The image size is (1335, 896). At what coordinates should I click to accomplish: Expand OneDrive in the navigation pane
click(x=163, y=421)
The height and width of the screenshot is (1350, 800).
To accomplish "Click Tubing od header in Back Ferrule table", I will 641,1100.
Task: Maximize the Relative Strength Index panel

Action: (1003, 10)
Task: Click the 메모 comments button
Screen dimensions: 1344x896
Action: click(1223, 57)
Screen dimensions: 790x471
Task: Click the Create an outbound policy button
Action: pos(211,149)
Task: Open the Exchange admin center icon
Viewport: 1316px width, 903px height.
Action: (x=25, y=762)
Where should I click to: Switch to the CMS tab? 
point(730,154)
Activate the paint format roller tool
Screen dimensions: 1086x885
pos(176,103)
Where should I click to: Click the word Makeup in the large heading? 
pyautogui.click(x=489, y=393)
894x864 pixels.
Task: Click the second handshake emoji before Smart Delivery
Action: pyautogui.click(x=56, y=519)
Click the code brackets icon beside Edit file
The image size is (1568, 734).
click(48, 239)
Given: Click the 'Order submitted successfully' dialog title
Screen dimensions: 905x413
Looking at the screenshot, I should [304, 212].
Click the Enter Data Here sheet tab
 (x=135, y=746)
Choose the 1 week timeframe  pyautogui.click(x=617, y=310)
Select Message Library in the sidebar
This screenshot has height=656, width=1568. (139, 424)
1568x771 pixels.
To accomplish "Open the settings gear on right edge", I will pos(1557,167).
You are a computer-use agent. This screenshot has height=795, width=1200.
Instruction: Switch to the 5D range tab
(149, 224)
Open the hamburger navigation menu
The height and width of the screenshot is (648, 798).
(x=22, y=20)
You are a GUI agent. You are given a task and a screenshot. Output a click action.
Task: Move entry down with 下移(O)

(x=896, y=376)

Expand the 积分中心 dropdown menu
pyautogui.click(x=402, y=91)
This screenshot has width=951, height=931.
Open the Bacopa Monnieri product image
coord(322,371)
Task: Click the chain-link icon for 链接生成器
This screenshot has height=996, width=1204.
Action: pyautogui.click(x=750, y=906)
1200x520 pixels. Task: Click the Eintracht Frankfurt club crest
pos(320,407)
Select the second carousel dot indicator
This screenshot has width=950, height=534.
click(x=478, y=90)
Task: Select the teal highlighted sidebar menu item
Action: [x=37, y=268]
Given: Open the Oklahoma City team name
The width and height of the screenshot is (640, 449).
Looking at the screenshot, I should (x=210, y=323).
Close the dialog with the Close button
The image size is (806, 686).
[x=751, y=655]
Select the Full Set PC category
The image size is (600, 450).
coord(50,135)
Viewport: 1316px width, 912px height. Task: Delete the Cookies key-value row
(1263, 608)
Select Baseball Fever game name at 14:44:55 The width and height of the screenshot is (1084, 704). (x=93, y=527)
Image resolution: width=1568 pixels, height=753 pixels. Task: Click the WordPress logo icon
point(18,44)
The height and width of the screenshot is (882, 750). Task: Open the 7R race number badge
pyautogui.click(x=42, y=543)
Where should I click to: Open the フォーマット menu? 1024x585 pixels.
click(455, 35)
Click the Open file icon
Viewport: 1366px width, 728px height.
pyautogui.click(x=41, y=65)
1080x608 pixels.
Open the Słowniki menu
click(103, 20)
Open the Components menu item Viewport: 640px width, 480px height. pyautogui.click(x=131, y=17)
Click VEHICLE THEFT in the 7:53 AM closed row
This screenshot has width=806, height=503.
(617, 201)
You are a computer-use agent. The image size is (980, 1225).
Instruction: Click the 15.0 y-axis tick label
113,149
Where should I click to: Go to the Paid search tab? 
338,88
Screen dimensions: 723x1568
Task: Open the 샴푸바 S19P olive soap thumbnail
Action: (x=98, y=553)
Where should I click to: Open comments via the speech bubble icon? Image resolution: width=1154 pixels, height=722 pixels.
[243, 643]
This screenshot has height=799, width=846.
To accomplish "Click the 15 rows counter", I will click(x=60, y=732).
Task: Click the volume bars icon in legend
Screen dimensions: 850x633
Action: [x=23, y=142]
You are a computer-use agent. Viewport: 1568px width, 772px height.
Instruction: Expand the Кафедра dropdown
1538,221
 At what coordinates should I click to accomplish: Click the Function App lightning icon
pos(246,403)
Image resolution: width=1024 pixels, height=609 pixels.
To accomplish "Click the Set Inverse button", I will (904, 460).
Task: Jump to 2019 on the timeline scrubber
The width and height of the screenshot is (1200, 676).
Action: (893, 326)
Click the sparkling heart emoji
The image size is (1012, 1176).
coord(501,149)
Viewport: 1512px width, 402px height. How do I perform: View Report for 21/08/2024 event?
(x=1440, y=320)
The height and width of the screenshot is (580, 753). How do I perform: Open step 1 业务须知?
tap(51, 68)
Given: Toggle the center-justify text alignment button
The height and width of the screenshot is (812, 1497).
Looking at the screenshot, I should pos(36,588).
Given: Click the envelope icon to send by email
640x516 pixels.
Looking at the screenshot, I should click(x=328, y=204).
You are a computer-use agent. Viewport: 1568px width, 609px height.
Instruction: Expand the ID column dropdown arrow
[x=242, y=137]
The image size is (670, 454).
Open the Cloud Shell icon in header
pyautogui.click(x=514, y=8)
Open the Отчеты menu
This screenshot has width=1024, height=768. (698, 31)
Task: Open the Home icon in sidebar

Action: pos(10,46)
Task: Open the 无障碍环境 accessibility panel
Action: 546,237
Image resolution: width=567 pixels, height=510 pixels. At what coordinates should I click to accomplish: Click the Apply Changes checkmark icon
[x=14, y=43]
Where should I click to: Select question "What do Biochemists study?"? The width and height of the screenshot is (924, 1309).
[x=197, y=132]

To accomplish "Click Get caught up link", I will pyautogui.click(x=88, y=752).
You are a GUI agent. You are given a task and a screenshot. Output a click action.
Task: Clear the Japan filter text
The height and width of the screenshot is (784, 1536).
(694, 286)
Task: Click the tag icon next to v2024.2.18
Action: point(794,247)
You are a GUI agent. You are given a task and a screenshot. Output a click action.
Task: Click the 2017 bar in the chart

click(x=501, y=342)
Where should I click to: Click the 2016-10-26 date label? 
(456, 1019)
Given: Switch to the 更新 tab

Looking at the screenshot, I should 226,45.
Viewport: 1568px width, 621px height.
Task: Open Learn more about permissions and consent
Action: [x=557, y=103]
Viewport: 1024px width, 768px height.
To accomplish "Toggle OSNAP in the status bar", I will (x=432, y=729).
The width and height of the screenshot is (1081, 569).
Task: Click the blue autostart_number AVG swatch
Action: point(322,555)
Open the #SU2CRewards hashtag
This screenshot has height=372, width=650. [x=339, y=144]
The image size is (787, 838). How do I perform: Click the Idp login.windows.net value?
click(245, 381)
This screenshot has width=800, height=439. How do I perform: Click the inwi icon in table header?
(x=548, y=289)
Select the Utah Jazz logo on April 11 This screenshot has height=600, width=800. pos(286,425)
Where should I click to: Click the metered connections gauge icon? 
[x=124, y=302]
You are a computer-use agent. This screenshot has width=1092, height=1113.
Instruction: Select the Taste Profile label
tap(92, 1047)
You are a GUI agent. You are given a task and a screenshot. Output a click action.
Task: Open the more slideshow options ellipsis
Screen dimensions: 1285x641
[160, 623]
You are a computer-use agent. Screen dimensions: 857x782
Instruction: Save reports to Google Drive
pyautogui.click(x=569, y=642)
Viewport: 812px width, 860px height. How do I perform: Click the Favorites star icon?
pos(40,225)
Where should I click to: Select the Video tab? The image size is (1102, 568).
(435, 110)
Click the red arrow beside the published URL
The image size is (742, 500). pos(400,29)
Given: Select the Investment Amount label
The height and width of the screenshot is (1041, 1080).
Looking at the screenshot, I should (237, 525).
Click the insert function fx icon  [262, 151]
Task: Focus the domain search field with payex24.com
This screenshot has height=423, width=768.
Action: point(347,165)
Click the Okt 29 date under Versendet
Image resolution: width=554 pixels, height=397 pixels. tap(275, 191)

Instructions to follow:
Reproduce only the lines above, starting at the line with "The image size is (1568, 734)." and ending at the line with "1568x771 pixels.", exactly as written.

Output for this exercise:
The image size is (1568, 734).
click(48, 239)
Given: Click the 'Order submitted successfully' dialog title
Screen dimensions: 905x413
Looking at the screenshot, I should [304, 212].
Click the Enter Data Here sheet tab
 (x=135, y=746)
Choose the 1 week timeframe  pyautogui.click(x=617, y=310)
Select Message Library in the sidebar
This screenshot has height=656, width=1568. (139, 424)
1568x771 pixels.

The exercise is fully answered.